--- Consigne ---
Recopiez mot pour mot le passage de l'article sur les fake news et la post-vérité, depuis « Et il y a, désormais, popularisée » jusqu'à « d’un journaliste ! » inclus.

--- Extrait du document ---
-- -- --
« Fake News » et « Post Vérité » – quand la presse écrite fait campagne !

De nouveaux termes décrivent des pratiques pas toujours aussi nouvelles que ça…

La presse a encore de beaux jours devant elle... Foto: LoKiLeCh / Wikimedia Commons / CC-BY-SA 3.0

(Par Alain Howiller) – Jamais sans doute les médias ont été à ce point attaqués et dans le « Oxford Dictionaries », le terme de « post truth » (post vérité) a été choisi comme « mot international » le plus caractéristique de l’année 2016 ! Il y aurait donc -officiellement en quelque sorte- une « vérité » et une « vérité alternative » placées face à face, au choix de ceux qui en prennent connaissance. On connaissait déjà la citation du philosophe Blaise Pascal affirmant : « Vérité en deçà des Pyrénées, erreur au-delà… » Il y a la « vérité scientifique temporaire » ou de la « plus grande probabilité » défendue par l’universitaire, médecin et essayiste Axel Kahn.

Et il y a, désormais, popularisée par la campagne présidentielle américaine et son « héraut Donald Trump » cette « post vérité », une vérité alternative. Il s’agit d’une « vérité relative ou dénotant des circonstances dans lesquelles les faits objectifs ont moins d’influence sur l’opinion publique que les appels à l’émotion et à la croyance personnelle ». Cette vérité-là se confond, pour le presbytérien Trump, avec la « foi » : on croit, ou on ne croit pas. Et on croit d’autant plus que la « vérité » est distillée par un « ami ». « Etes-vous un journaliste amical », n’avait pas hésité à lancer le Président américain d’une conférence de presse, avant de répondre à la question d’un journaliste !
-- -- --
--- Données fournies ---

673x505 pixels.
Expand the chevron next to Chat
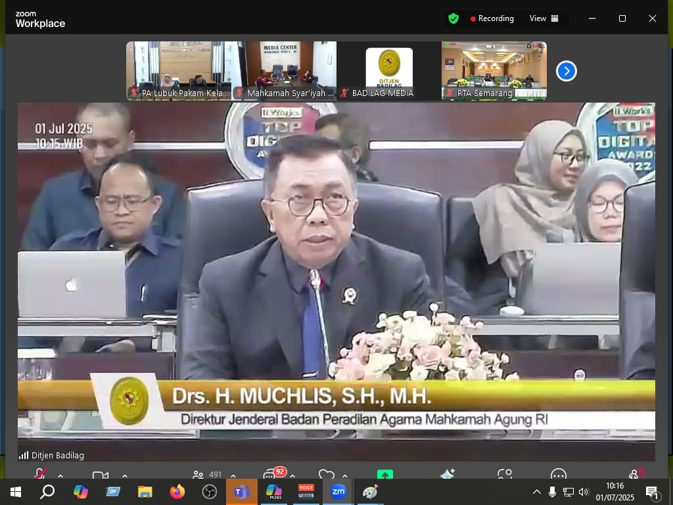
-- -- --
--- Résultat attendu ---
Et il y a, désormais, popularisée par la campagne présidentielle américaine et son « héraut Donald Trump » cette « post vérité », une vérité alternative. Il s’agit d’une « vérité relative ou dénotant des circonstances dans lesquelles les faits objectifs ont moins d’influence sur l’opinion publique que les appels à l’émotion et à la croyance personnelle ». Cette vérité-là se confond, pour le presbytérien Trump, avec la « foi » : on croit, ou on ne croit pas. Et on croit d’autant plus que la « vérité » est distillée par un « ami ». « Etes-vous un journaliste amical », n’avait pas hésité à lancer le Président américain d’une conférence de presse, avant de répondre à la question d’un journaliste !